Après avoir dénoncé un « recul démocratique de 70 ans », suite à la prise d'une ordonnance présidentielle relative au nouveau Sénat, le journaliste-écrivain et analyste politique André Silver Konan démonte les explications peu convaincantes d'un gouvernement frappé par « l'autisme ». Une réponse au porte-parole du gouvernement, le ministre Bruno Nabagné Koné, qui avait rétorqué à tous ceux qui avaient dénoncé le caractère illégal de cette ordonnance. Ci-dessous le décryptage de ASK.
Le gouvernement ivoirien, par la voix de son porte-parole, le ministre Bruno Nabagné Koné a répondu aux opposants et aux intellectuels qui dénoncent le caractère illégal de l'ordonnance du Président Alassane Ouattara, qui a créé le Sénat. A mon avis (et je peux me tromper), ce sont des explications peu convaincants d'un gouvernement qui commence à devenir autiste.
Selon Bruno Nabagné Koné, « Il n'y a absolument pas eu de violation de la Constitution. Ce que nous entendons, c'est qu'il aurait fallu qu'il y ait une loi organique pour la mise en place du Sénat. L'Assemblée nationale actuelle peut difficilement prendre une loi organique pour la mise en place du Sénat, qui est l'autre Chambre du parlement. Donc les textes qui ont été pris, c'est pour l'installation du Sénat ».
Nouveau Sénat : Explications peu convaincantes
Mon commentaire : en quoi l'Assemblée nationale actuelle est incompétente à prendre une loi organique ? J'aimerais bien qu'on m'explique. Qu'est-ce qu'elle a de si illégitime subitement, pour qu'elle ne puisse plus prendre de loi organique ? Pour que nul ne l'ignore, une loi organique est une loi relative à l'organisation et au fonctionnement des institutions publiques. Aussi simple que ça.
Je l'ai souvent dit, des Ivoiriens oublient rapidement. Et certains politiciens profitent de cela pour les narguer.
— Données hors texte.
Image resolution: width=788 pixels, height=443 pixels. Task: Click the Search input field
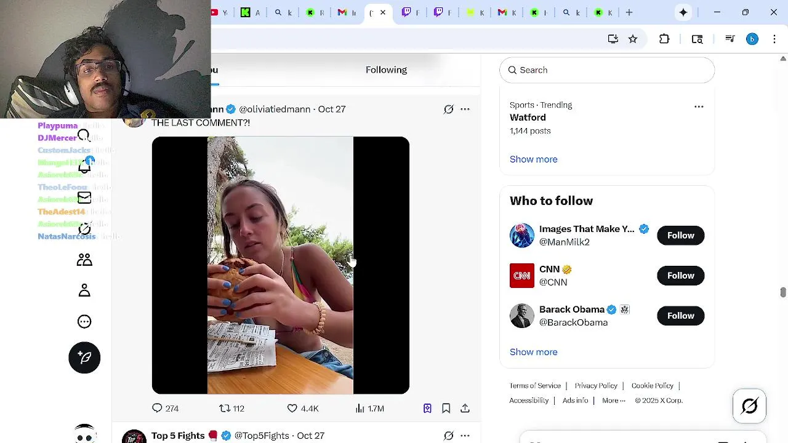607,70
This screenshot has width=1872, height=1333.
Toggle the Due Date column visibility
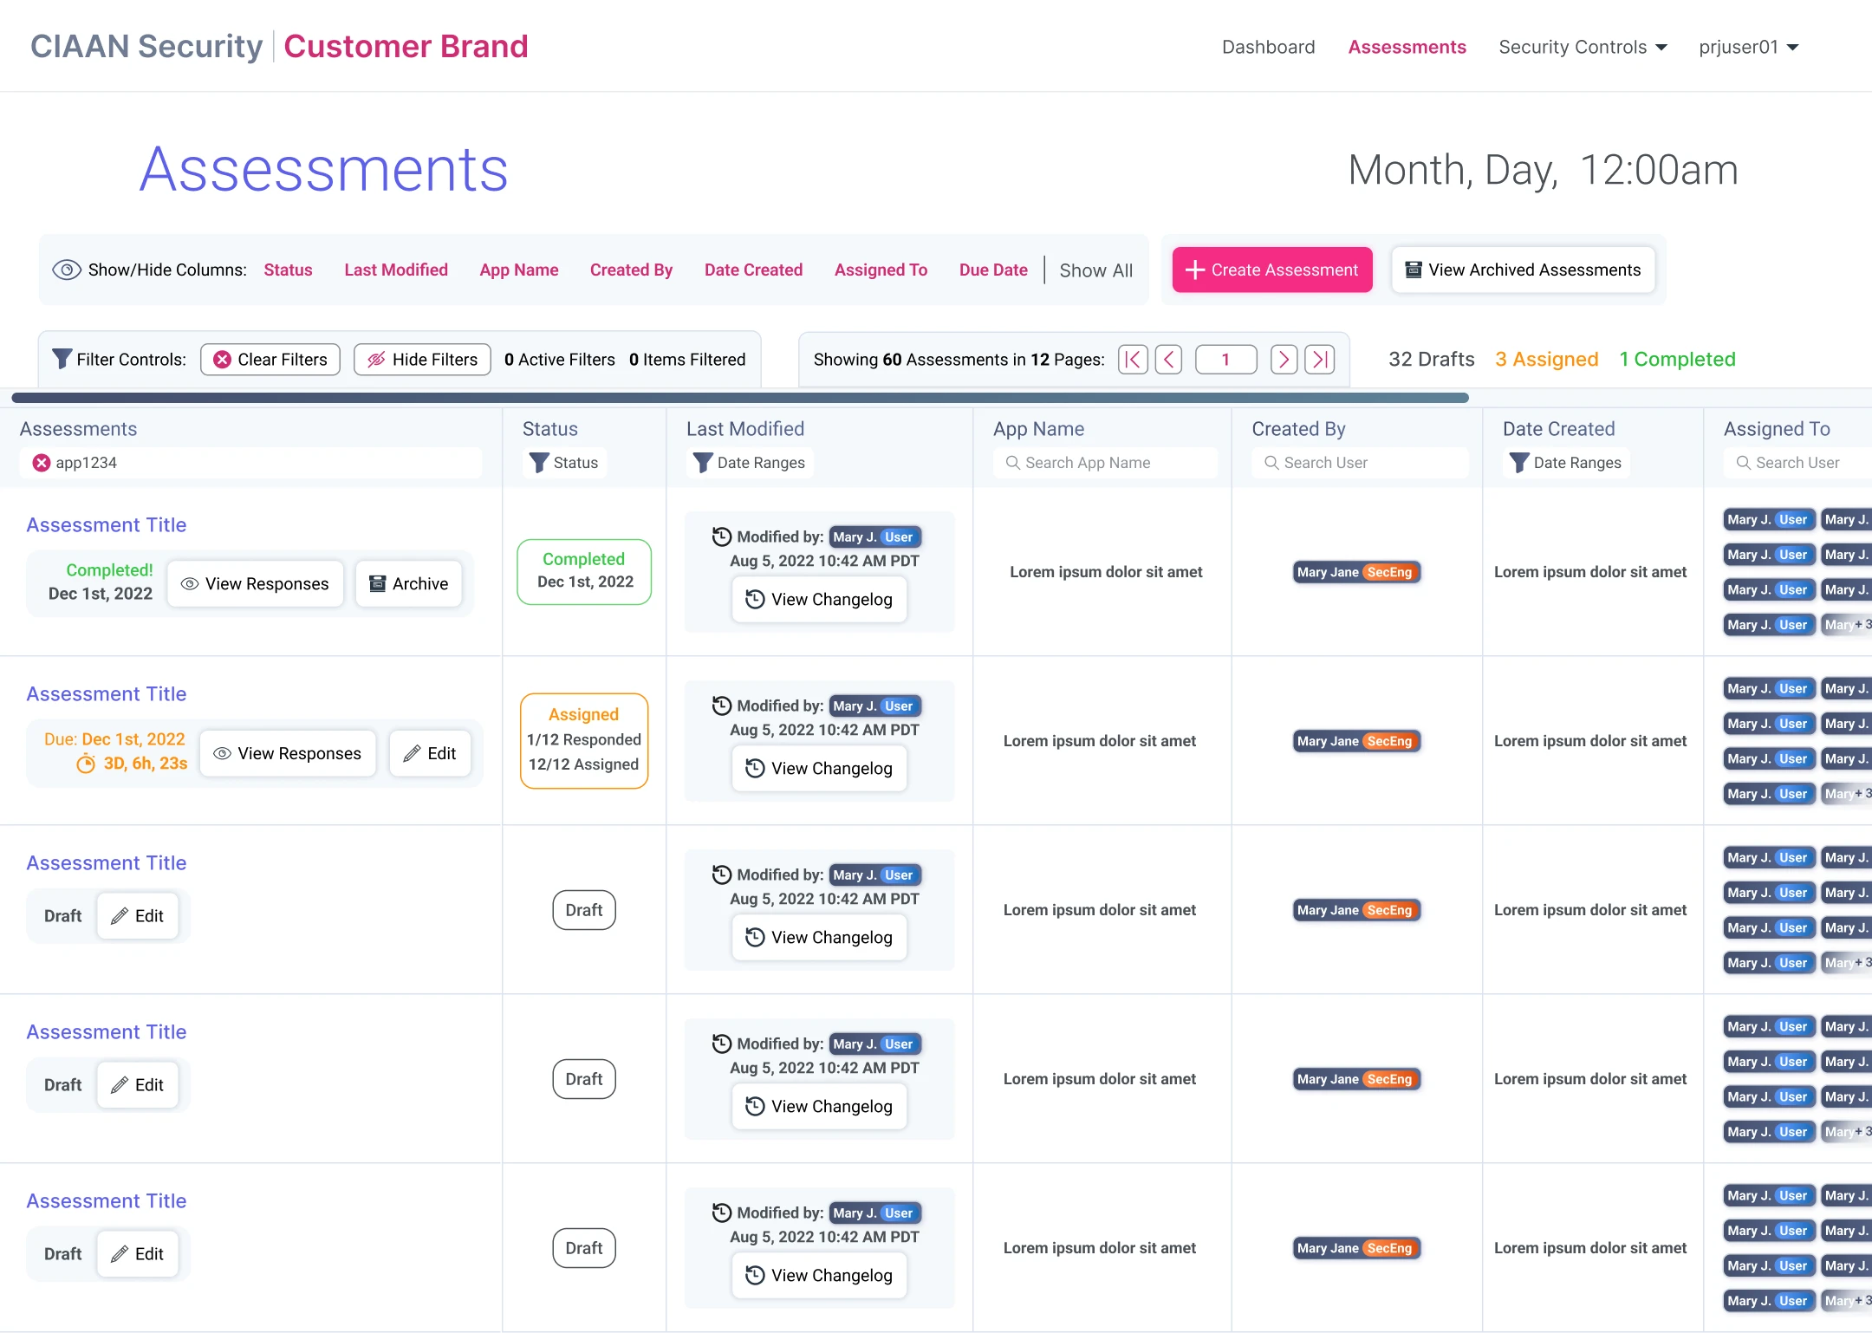[x=993, y=270]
Dois-je rappeler que notre Assemblée nationale n'est pas à l'adoption de sa première loi organique ? En guise d'exemples, le 7 juillet 2015, cette même Assemblée nationale a adopté la loi organique déterminant les attributions, la composition, l'organisation et le fonctionnement de la Cour des comptes.
Le 22 juillet 2016, c'est après une loi organique qui a été votée à l'Assemblée nationale, fixant « organisation du référendum », que la nouvelle Constitution qu'on viole aujourd'hui sans ménagement, a été adoptée. D'où vient-il donc subitement qu'on dénie à l'Assemblée nationale la compétence d'adoption d'une loi organique sur le Sénat ?
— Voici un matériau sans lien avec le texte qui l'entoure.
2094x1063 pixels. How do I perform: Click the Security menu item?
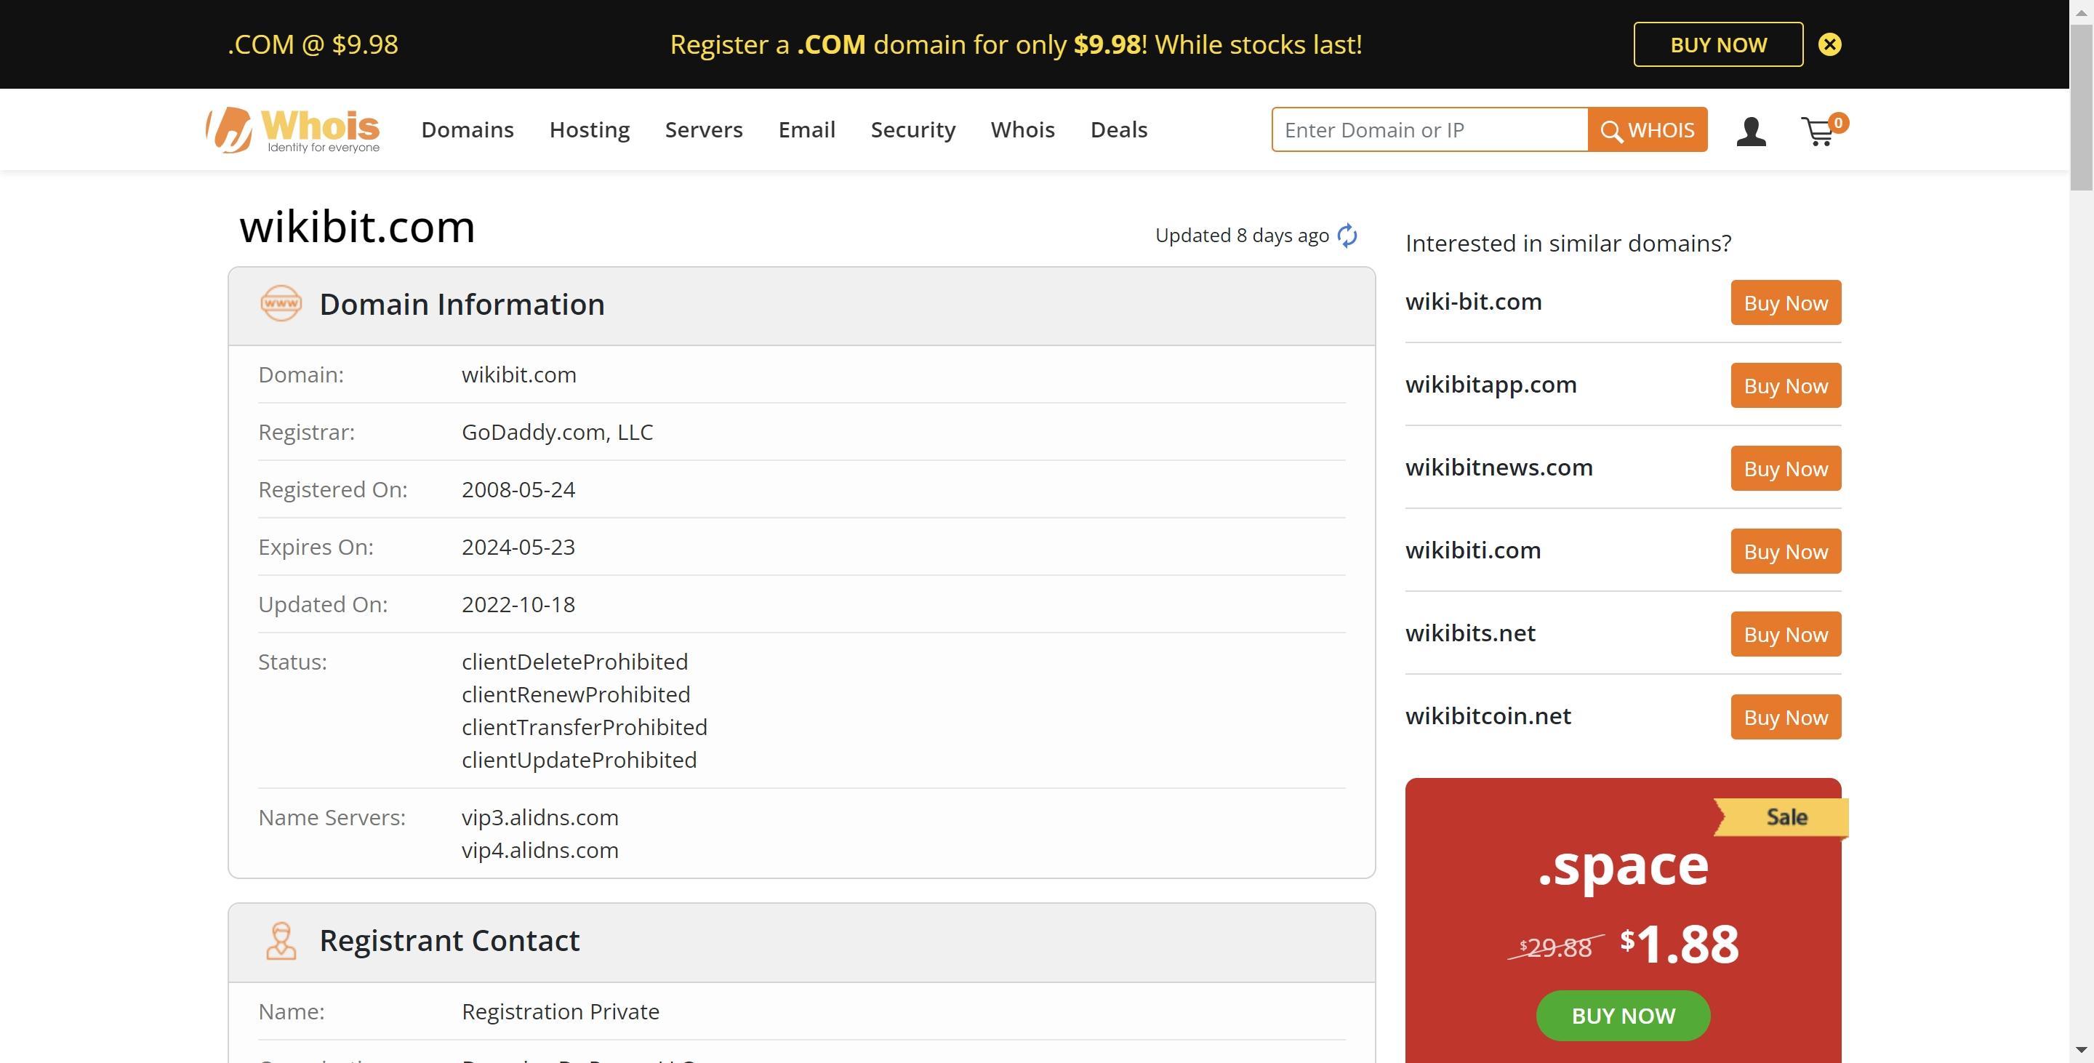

Je répète : la Côte d'Ivoire est le seul pays au monde où l'Assemblée nationale est compétente pour adopter certaines lois organiques, les jours pairs et devient subitement incompétente pour adopter d'autres lois organiques, les jours impairs. Et on souhaite faire gober cette hérésie de droit aux intellectuels que nous sommes, qui sommes partis un peu à l'école ? Pardi, c'est un sacré foutage de gueule !
Bref. Lisons toujours le respectable porte-parole du gouvernement. « Le texte qui a été pris est uniquement pour organiser les élections. Maintenant pour le fonctionnement, il faut une loi organique. Quand on lit l'article 90, il s'adresse principalement à l'aspect fonctionnement du Sénat. Une fois qu'il est mis en place, nous en restons-là. Le gouvernement ne violera jamais la Constitution. C'est un engagement du chef de l'Etat quand il a été installé. Donc à aucun moment, il ne viendra en tête du président de la République ou du gouvernement de violer la Constitution de notre pays ».
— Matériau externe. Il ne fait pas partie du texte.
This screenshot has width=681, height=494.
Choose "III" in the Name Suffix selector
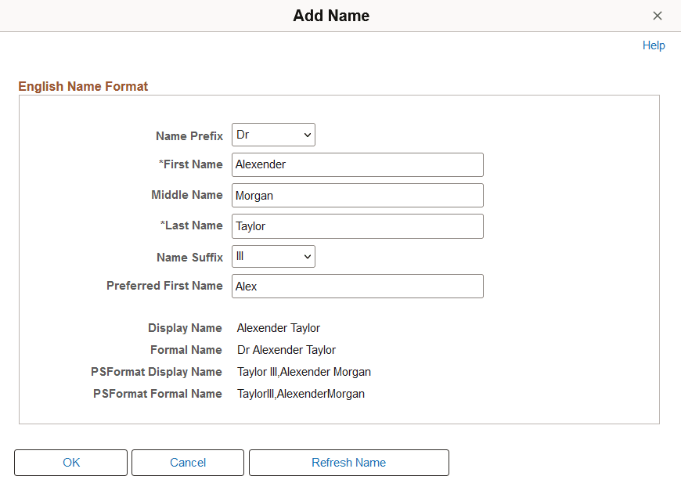(272, 256)
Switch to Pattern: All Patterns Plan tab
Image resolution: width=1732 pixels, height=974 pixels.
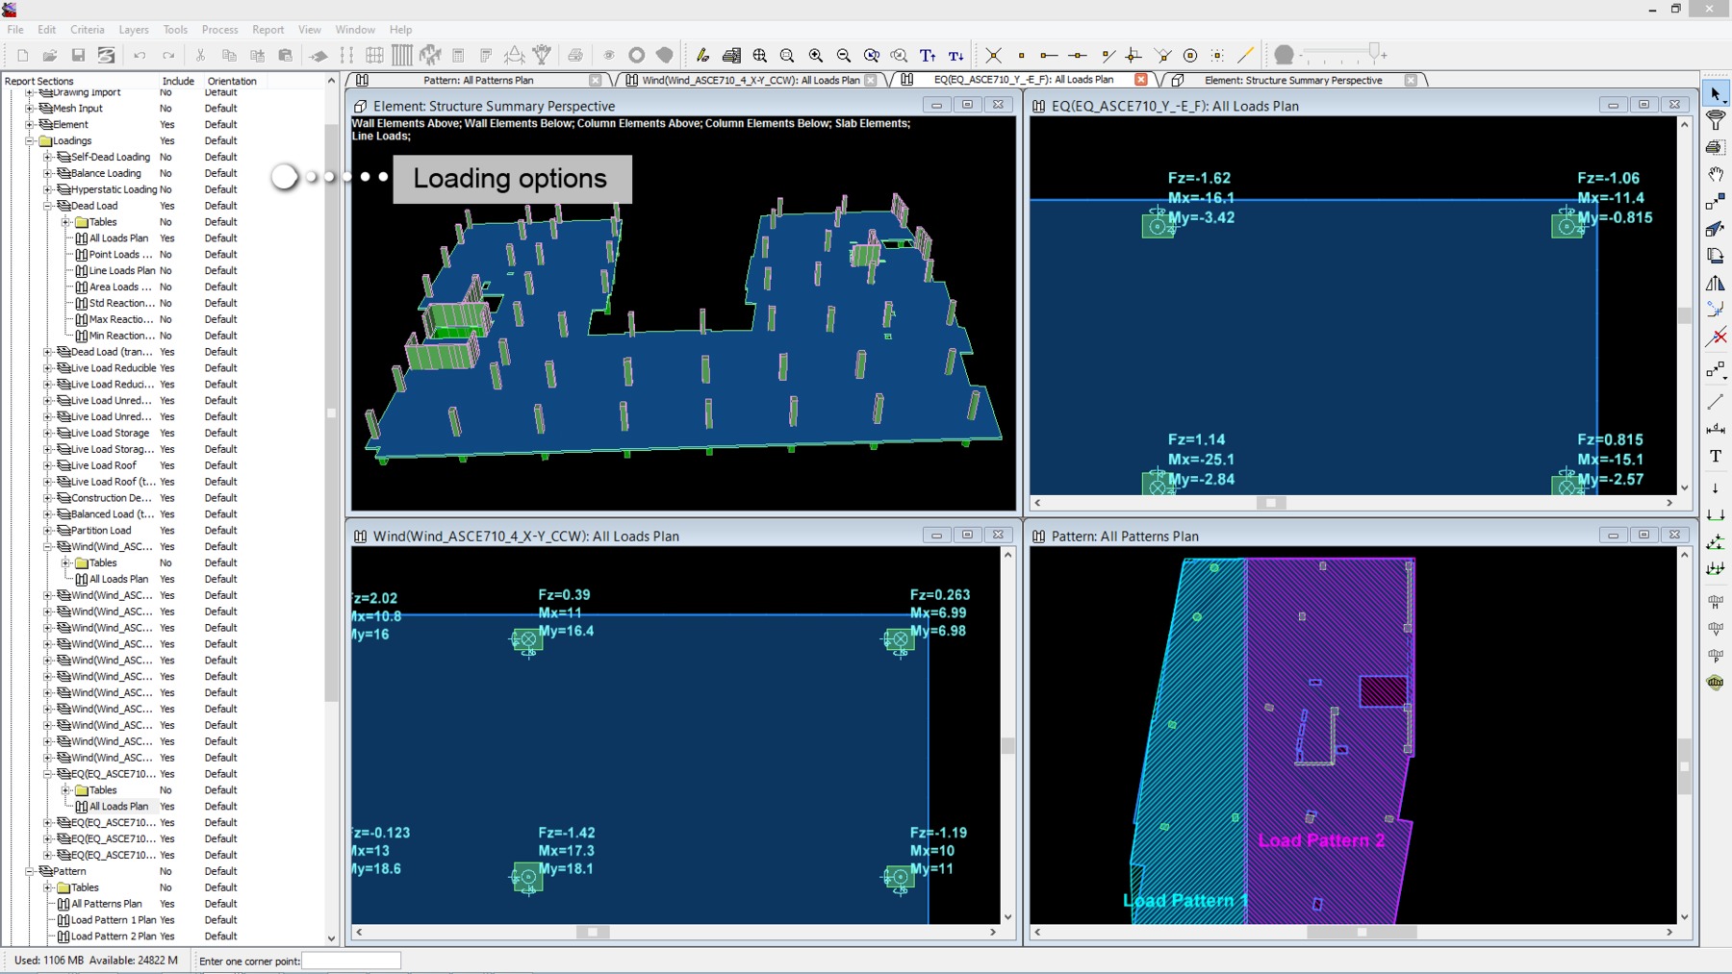click(478, 81)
Mon commentaire : Si donc une loi organique ne saurait être votée pour « organiser les élections », comment le gouvernement explique l'adoption de la loi organique fixant « organisation du référendum » ? Ce n'est pas moi qui invente l'expression « organisation du référendum », c'est l'expression utilisée, il y a deux ans, par le gouvernement lui-même.
Au demeurant, je suis bien curieux de savoir, à quel moment l'article 90 qui exige l'adoption d'une loi organique sera activée, puisque le même porte-parole du gouvernement, en même temps qu'il déclare que « pour le fonctionnement, il faut une loi organique », soutient que « le Sénat lui-même prendra un texte le régissant, c'est-à-dire un règlement intérieur, qui peut à ce moment, faire l'objet d'une loi organique. Cela fut le cas pour l'Assemblée nationale. En ayant écouté plusieurs juristes, nous pensons qu'il n'y a absolument aucune violation de la Constitution ».
La dernière fois, j'avais déclaré que je commençais à douter sérieusement de la compétence des juristes du palais présidentiel, dont on parle souvent, sans être capables de nous dire lesquels. Sont-ce ces juristes qui ont conseillé au gouvernement d'adopter dans un premier temps, « un projet de loi relatif à l'élection des sénateurs », lors du dernier conseil des ministres de l'année 2017, à Yamoussoukro, le 20 décembre, pour le transformer dans un second temps, en ordonnance présidentielle ?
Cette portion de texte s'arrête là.